If you’re invited to an online memorial, don’t just join the call and lurk. Offer to create a playlist for the event, or help your grieving friend host a virtual memorial brunch or happy hour in which everyone makes a recipe their loved one used to make. Take over some of the memorial planning for your friend, if you’re able and they’d like the help. Share stories about the person they’ve lost in a quick video or voice recording. There’s no one right way to memorialize a life or to acknowledge a loss. It’s okay to be creative.

Finding Tangible Support in an Intangible World

Even in the best of times, it’s hard to know how to support a grieving friend or family member. During these weird times where we can’t even offer our awkward condolences, it’s even harder to know how to help. Dealing with your own challenges might mean you don’t really mean it when you say “Call if you need anything.”

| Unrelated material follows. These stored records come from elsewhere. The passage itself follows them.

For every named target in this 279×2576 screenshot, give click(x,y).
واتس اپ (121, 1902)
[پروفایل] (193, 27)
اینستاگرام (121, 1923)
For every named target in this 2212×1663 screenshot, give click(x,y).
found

One way to preserve your own energy and offer great support to someone else is to offer tangible, practical options. For example, you might say, “I can’t take this pain away for you, but maybe I can help lighten your load a little. I’d be happy to do a virtual story hour for your kids a few nights a week if that would give you a minute to yourself. Would that work for you?”

When someone dies, normal life still keeps chugging along for the surviving family members. If you can lessen the burden of “normal life activities” for your friend, that will free up some space for them to process and feel their own loss. Of course, “normal life activities” are anything but normal right now, but there are still lots of tangible things you can do to help a friend navigate their grief without violating social distancing protocol.

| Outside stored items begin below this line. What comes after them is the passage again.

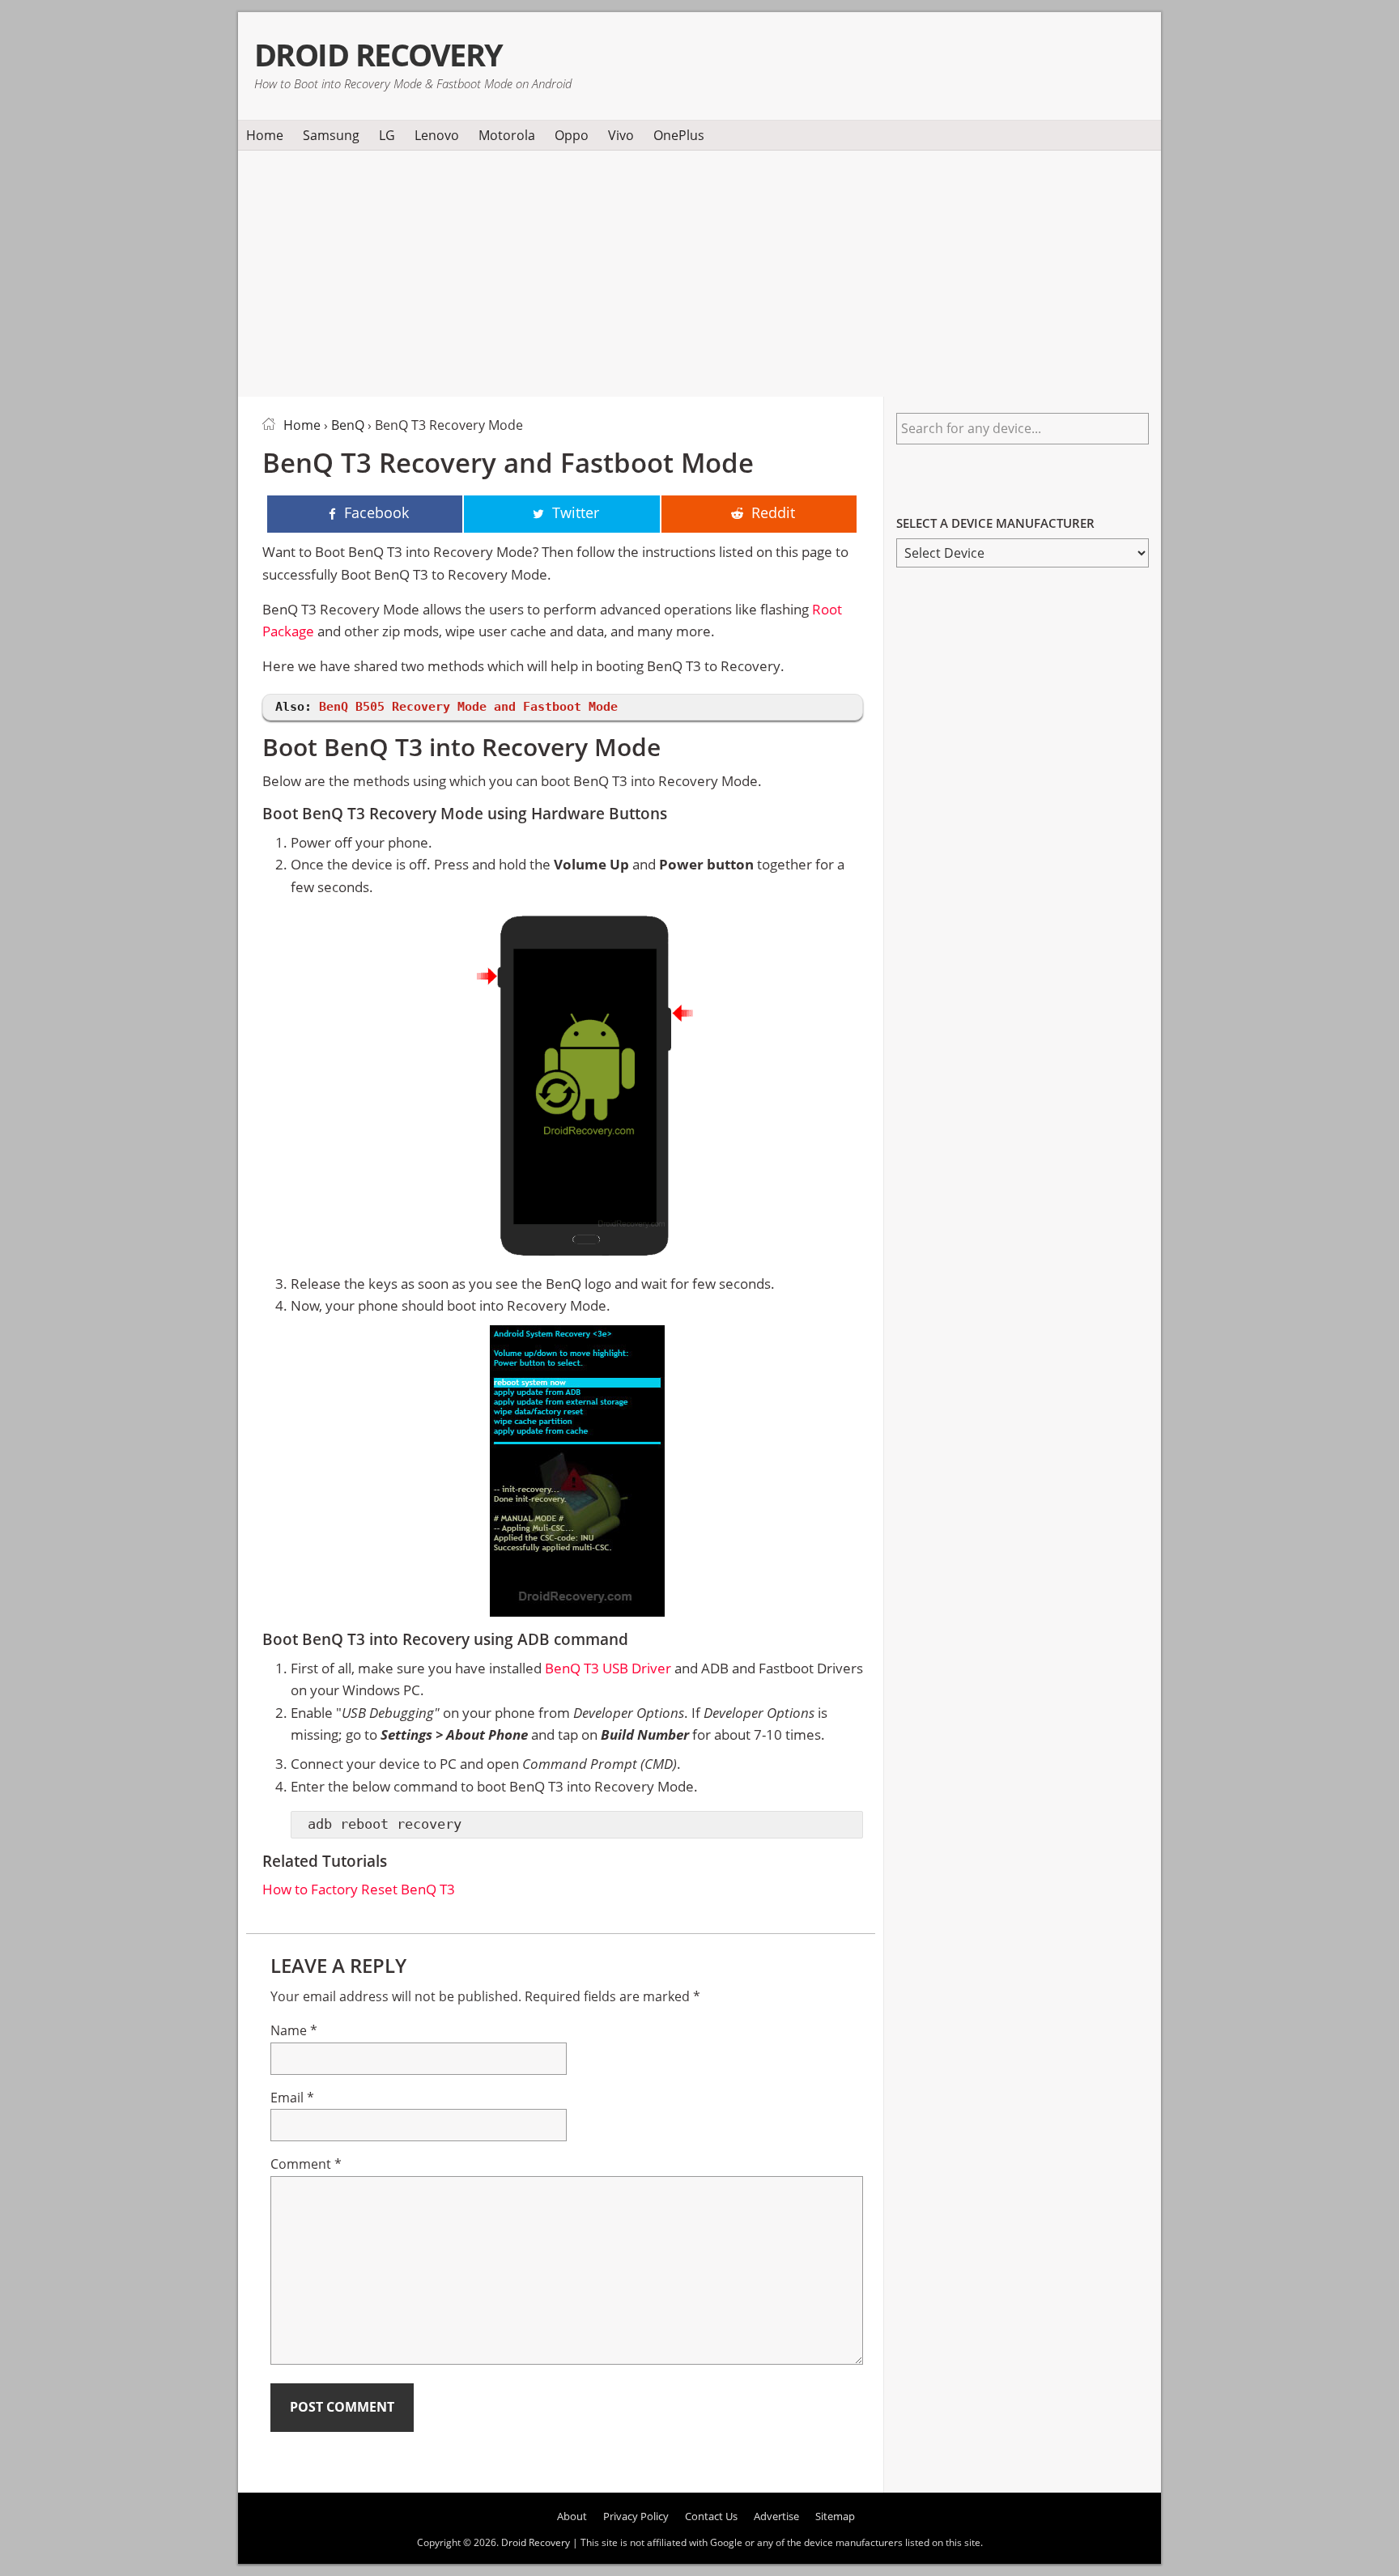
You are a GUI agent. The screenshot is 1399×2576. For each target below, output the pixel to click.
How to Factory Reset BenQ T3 (358, 1889)
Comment (306, 2164)
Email (292, 2097)
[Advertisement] (699, 270)
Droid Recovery (378, 54)
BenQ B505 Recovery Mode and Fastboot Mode (468, 706)
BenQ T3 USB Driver (608, 1668)
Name (293, 2030)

Offering clear, tangible support is helpful for both parties.

Have Conversations that Connect

Grief can be an isolating experience. Those with good intentions often try to cheer people up, or help them “move on” from their loss. This leaves many grieving people feeling like they can’t talk openly about their grief, which contributes to a deep sense of loneliness. It seems counterintuitive, but the best way to support a grieving friend or family member is to allow them to talk about how they feel without trying to cheer them up or help them look on the bright side. Acknowledgement is really the best medicine: your job as a support person isn’t to make someone’s grief go away, it’s to help them feel heard inside their grief.

Opening honest conversations about grief, loss, and loneliness might feel daunting. This pandemic kind of opened the door to those conversations in a big way. Use this (unfortunate, unwanted) opportunity to reach out to those around you. Ask what their loss or their grief is like for them. Listen without jumping in to fix it for them. See what happens when you make space for things to feel as bad as they do.

Stick Around

Across the medical and funeral industries, there’s a lot of focus on what happens to grief if we can’t hold memorials or rituals in the same way. While that’s an interesting conversation, it’s important to remember that grief doesn’t end at the funeral. These rituals don’t provide “closure” for grief, they simply provide a concentrated dose of connection and support at the start of the long unfolding process of grief itself. Rituals don’t mark the end of grief. They mark the beginning.

The way you show up for your friends now is important. The ways you continue to show up – asking about how they’re doing without their person 6 months from now, still asking 2 years from now, remembering birthdays and holiday seasons, offering a listening ear on an average, ordinary Tuesday – these are all powerful forms of love and connection.

Finding ways to connect in tangible and intangible ways is what helps us survive whatever happens in this life – now, and in all the years to come.

Psychotherapist Megan Devine is the founder of Refuge in Grief, and the author of the best-selling book, It’s OK That You’re Not OK: Meeting Grief and Loss in A Culture That Doesn’t Understand, translated into 15 languages. Her latest collaborative project, Speaking Grief, is out in 2020 from PBS.